I hear ya about not trimming, *Viettxboii*. I HATE trimming tanks. It's for this very reason that I picked the plants I did for Source. 
Mini Pellia was chosen over Christmas Moss, my favorite moss, because it needs very little trimming; Anubias Nana "Petite" and Mini Java Fern actually look better the less you trim them; and Dwarf Hairgrass because it does not grow up like Glosso and HC.
I have a two and a half gallon tank that I'm thinking of scaping soonish. I personally love two point five gallon tanks. You can grow anything in them with thirteen watts, Excel, and a small filter. Great tanks.

Thanks, *hyphination*. I'll be picking up GoW2 tomorrow for sure. Maybe I'll see you, and some other of you, online sometime. I'm Ugly Genius or uglygenius, I forget.

Thanks, *ktsgolfer*. I really appreciate that. The Dwarf Hairgrass is throwing down roots pretty deep, so hopefully, it'll carpet soon.

Here are some random shots I just took.



































Manten stones look better when you crack them open, in my opinion. These are the same as the stones in Riven, but these have been cracked open. The pores make them look more interesting, I think.


----------



## fish_fasinated

those are some really nice rocks, i never got a good look at them before. very interesting texture to them


----------



## CL

That mini pellia is sweet


----------



## Karackle

this tank is looking great! I LOVE the DW! And a Lion King shot would be awesome! :hihi:
I agree with you on low maintenance tanks that you can just chill with being nice! I've thought about going highish-tech with my 5.5g just to see if I can make it look good....but that needs to wait til i have some more time and $$ :tongue:


----------



## Ugly Genius

Just a quick shot before we go out to dinner. 

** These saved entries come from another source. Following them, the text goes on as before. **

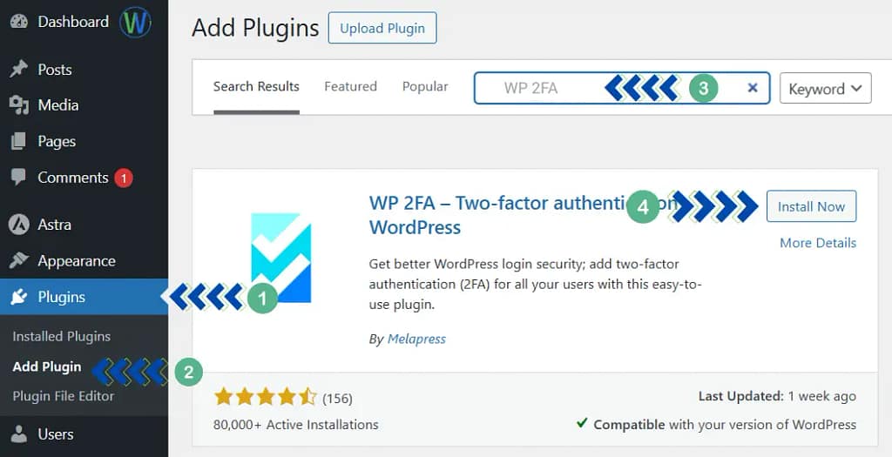Switch to the Featured tab
Screen dimensions: 892x457
click(350, 86)
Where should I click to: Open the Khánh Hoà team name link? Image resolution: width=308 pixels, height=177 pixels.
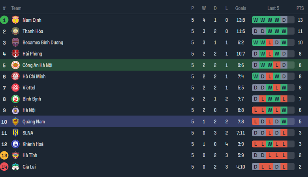coord(33,144)
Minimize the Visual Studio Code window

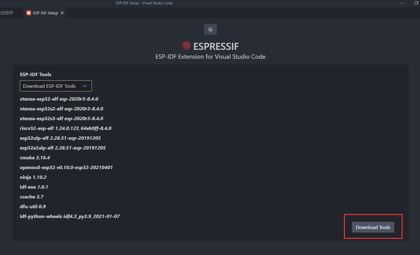pyautogui.click(x=403, y=3)
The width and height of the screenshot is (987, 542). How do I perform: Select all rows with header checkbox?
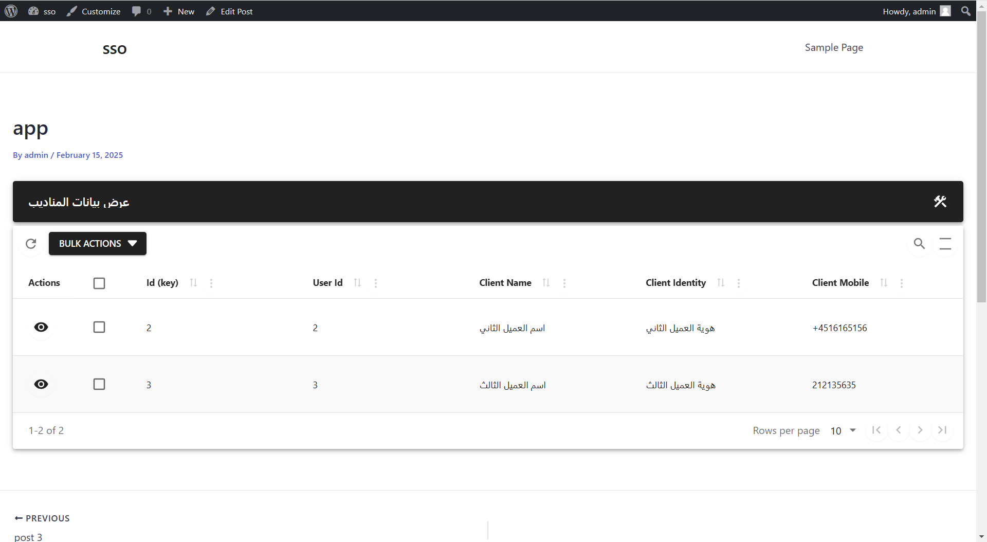pos(99,283)
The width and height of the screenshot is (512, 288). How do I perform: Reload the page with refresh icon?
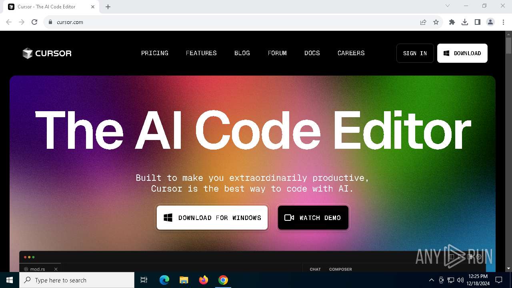tap(34, 22)
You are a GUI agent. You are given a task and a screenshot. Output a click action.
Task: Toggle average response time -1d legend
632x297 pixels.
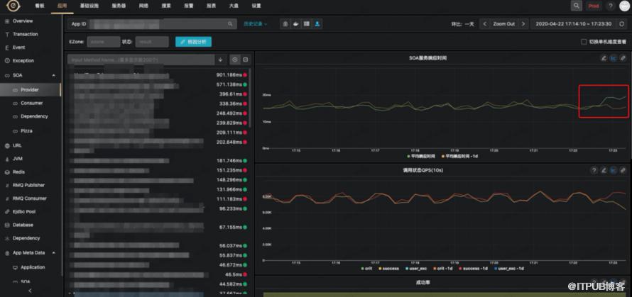click(x=459, y=156)
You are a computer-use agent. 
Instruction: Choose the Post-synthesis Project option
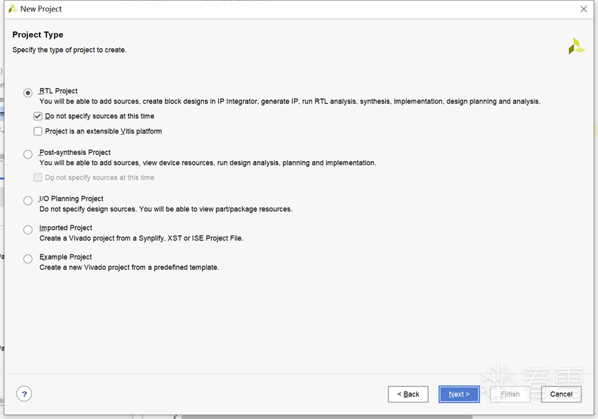click(28, 154)
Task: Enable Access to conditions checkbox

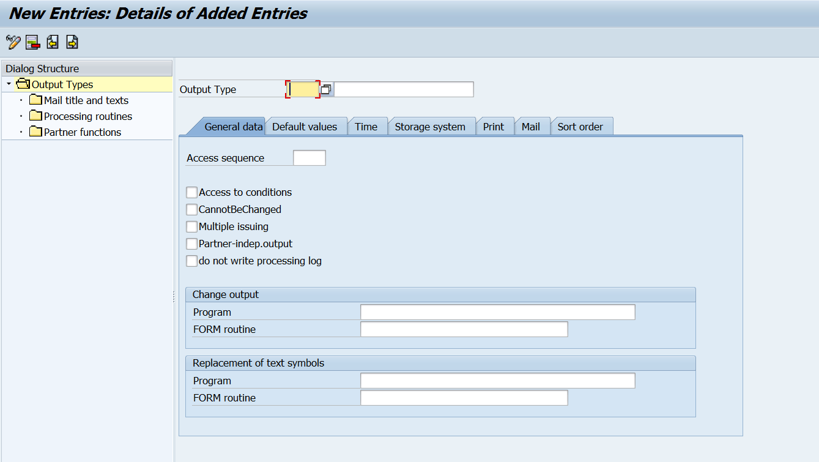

Nothing new, but I _almost_ got the Lion King shot...but then he moved. Shrimp are some of the worst actors to work with.


----------



## Karackle

damn those shrimp! they never sit still for me either!


----------



## Ugly Genius

So as to not favor one of my children and not the other, here's a picture of Source looking exactly the same as the last picture.








Maybe the Hairgrass has grown a little, but not enough to throw a party over or anything. 
That said, I'm happy with how this tank came out. The low-maintenance aspect alone is wonderful. (I should state that with just two gallons more a Mini-M is much easier than a Mini-S tinkering-wise.)

Right now I've got three things I can do -- four, actually -- shower, go to the gym, start planting Riven, and play Gears of War 2. Right now the first and the last are the most appealing.


----------



## Ugly Genius

I'm posting this here for me for future reference so as to mark the rate of growth of the Hairgrass. Taken this morning.








There has been some growth, but mostly upwards. The blades on this variety of Hairgrass seem to max out at about an inch and a half. We'll see if they get any taller than that.


----------



## youareafever

your tank is lookin sweet.


----------



## Ugly Genius

Thank, *youareafever*. I appreciate that.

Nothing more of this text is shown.